Я — сирота, с опекуном дедушкой-жестянщиком глухим на одно ухо и хмурой, ворчливой бабушкой, которая не ходит. С некоммуникабильным вспыльчивым братом индивидуалистом, который съехал на съемную квартиру, чтобы его не заставляли есть то, чего он не хочет. Со странными родственниками из села, которые оценивали качественность моего будущего мужа по тому, как он пьет водку и не пьянеет. Серая мышь, с неуложенными крашенными рыжими волосами, сережками-бижутерией, у которой нет вкуса, которая живет в комнате с советскими обоями. Замкнутая и перепуганная школьница с грудой комплексов во внешности, которая умеет только рисовать в углу класса за занавеской на подоконнике. Отличница, которая ставит лишние запятые, и делает ударения не в тех местах. Подросток, не знающий светского этикета, ничего о спорте и здоров питании, не признающий настоящего золота и натуральной кожи. Апатичная девочка, родители которой погибли в «Таврии» по пути на недостроенную дачу.

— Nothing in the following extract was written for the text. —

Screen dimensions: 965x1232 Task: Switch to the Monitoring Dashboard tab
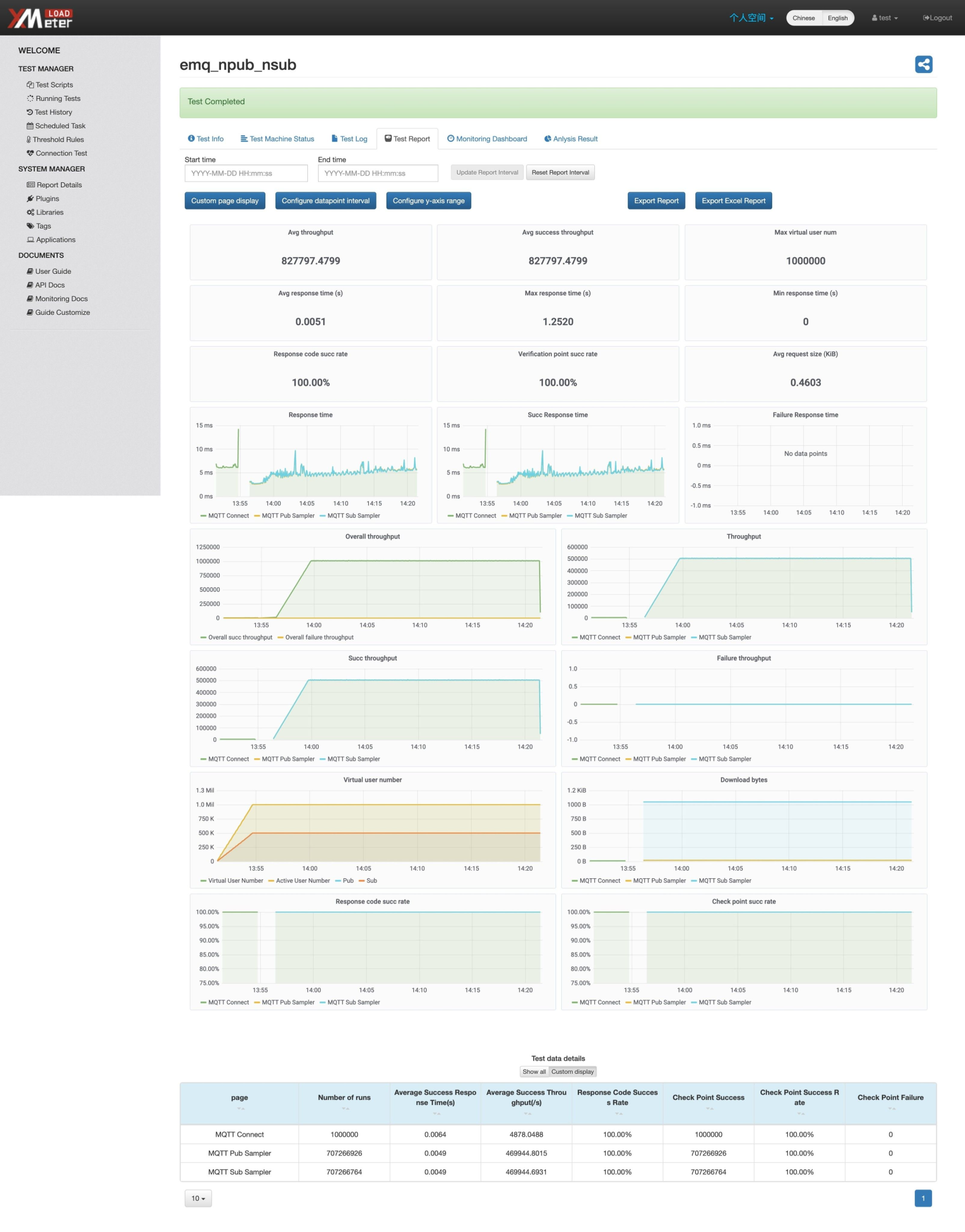coord(487,138)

А потом, представьте, эта неблагородная неумеха, недотепа, и серая мышь… еще и беременеет в 17 лет.
Представьте, сколько всего свалилось на моего мужа. Сколько грязи на него вылила его ученая семья. ЕГО семья. Как они затряслись, что мой дедушка подаст на него в суд. Мой наивный, веселый, глуховатый дедушка. И в то время, как ученый польский дед моего мужа говорил «внук, делай ей аборт, пока не поздно», мой «сельский» неунывающий дедуля-жестянщик лишь растерянно вздохнул и сказал «Я знал что доживу до правнуков, но не думал что так рано. Ну что ж, жизнь продолжается. Не вздумай делать никаких абортов, ты что! Это же убийство, Боже упаси! Надо жениться. Он парень вроде хороший, - и немного повеселев, добавил, - Буду правнука нянчить, куда ж я денусь.»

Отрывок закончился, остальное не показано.